Robotic prosthetic leg uses stronger motors for better performance
Although robotic prosthetic legs do have some advantages over their conventional counterparts, they also have some drawbacks that keep them from entering wider use. A new prototype prosthesis, however, addresses some of those shortcomings.
When utilizing a regular non-robotic prosthetic leg, users typically have to lift and swing their hip with each step, in order to lift the leg off the ground and move it forward. This results in an unnatural gait that is not only tiring, but may also lead to pain and injuries over time.

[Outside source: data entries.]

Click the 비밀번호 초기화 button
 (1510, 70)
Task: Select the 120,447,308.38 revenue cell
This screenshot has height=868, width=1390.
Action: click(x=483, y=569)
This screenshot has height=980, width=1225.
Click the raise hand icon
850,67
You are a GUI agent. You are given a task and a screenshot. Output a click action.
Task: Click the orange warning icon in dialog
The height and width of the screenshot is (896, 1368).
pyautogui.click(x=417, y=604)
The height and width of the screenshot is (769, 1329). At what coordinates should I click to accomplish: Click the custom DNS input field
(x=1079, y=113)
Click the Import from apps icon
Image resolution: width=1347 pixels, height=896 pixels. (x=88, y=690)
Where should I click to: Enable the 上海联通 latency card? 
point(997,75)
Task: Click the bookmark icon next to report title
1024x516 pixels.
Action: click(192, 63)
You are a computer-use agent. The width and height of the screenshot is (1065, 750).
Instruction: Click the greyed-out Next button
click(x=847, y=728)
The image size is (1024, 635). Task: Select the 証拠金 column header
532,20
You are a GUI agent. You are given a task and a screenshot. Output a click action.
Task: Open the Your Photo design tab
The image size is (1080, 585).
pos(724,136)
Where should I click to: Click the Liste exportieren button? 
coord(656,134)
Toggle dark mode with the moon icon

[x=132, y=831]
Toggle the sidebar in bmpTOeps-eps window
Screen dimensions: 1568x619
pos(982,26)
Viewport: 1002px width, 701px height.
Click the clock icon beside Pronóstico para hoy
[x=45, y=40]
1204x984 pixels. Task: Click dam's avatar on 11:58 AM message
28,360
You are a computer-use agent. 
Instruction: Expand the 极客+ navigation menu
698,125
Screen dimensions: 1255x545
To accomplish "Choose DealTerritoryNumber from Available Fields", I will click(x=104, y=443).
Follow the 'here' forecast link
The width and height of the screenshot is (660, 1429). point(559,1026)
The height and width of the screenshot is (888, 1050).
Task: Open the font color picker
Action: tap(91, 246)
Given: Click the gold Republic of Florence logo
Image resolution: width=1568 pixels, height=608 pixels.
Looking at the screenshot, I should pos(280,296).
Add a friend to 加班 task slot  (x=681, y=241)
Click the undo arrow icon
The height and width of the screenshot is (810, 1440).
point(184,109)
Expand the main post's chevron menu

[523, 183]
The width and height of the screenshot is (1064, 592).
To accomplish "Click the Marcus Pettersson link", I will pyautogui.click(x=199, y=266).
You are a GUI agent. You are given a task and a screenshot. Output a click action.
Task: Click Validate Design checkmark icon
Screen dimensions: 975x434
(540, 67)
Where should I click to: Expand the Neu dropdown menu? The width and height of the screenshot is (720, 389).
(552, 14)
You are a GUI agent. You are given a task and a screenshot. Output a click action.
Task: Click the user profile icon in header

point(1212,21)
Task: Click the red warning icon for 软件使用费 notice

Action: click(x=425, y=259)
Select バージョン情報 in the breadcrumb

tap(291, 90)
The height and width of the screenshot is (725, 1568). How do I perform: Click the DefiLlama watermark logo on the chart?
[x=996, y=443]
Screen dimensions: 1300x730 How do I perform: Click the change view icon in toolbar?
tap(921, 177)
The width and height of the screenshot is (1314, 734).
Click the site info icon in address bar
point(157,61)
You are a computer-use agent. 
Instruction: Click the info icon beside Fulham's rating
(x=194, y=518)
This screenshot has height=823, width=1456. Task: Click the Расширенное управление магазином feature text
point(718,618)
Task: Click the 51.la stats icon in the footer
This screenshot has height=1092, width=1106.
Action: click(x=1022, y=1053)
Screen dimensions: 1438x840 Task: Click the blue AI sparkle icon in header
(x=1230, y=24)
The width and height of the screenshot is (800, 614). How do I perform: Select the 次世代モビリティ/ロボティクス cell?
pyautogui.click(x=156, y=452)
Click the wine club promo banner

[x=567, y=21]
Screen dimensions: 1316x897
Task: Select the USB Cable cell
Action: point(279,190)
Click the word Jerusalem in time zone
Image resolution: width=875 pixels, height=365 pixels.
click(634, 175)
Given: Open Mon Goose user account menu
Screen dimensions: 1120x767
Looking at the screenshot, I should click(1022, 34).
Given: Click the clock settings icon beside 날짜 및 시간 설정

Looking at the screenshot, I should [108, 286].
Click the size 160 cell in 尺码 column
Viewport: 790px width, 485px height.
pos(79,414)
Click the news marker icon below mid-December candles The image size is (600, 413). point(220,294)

By contrast, robotic legs contain motorized joints that automatically bend the leg up and move it forward with each step. In order to fit into the limited space available, the motors are usually small and fast-spinning. A series of gears are used to deliver torque from those motors to the joints.
Unfortunately, though, all those spinning gears create a lot of noise, plus they add resistance that keeps the joints from swinging freely. Additionally, the motors use a lot of battery power, limiting the distance that the user can walk in one day.
Seeking an alternative, scientists from the University of Texas at Dallas developed a prototype leg that utilizes motors which were originally designed for a robotic cargo-lifting arm on the International Space Station. Located in the knee and ankle joints, the two motors are powerful enough that only minimal gearing is required – this means that the leg is quieter than other robotic prostheses, plus it swings more freely.
Additionally, the robotic leg incorporates a regenerative braking system that slows it down at the end of each stride. This setup not only keeps the foot from meeting the ground with a jarring force, but it also charges the battery with the energy that is captured. As a result, it is claimed that just one initial charge of the battery is sufficient for an entire day's worth of walking – this is reportedly twice the range of other robotic prosthetic legs.
The scientists are now improving the control algorithms, so that the device will be able to automatically adjust to changes in terrain, walking pace, and activity. It can be seen in use, in the video below.
A paper on the research, which was led by Assoc. Prof. Robert Gregg (who is now based out of the University of Michigan), was recently published in the journal IEEE Transactions on Robotics.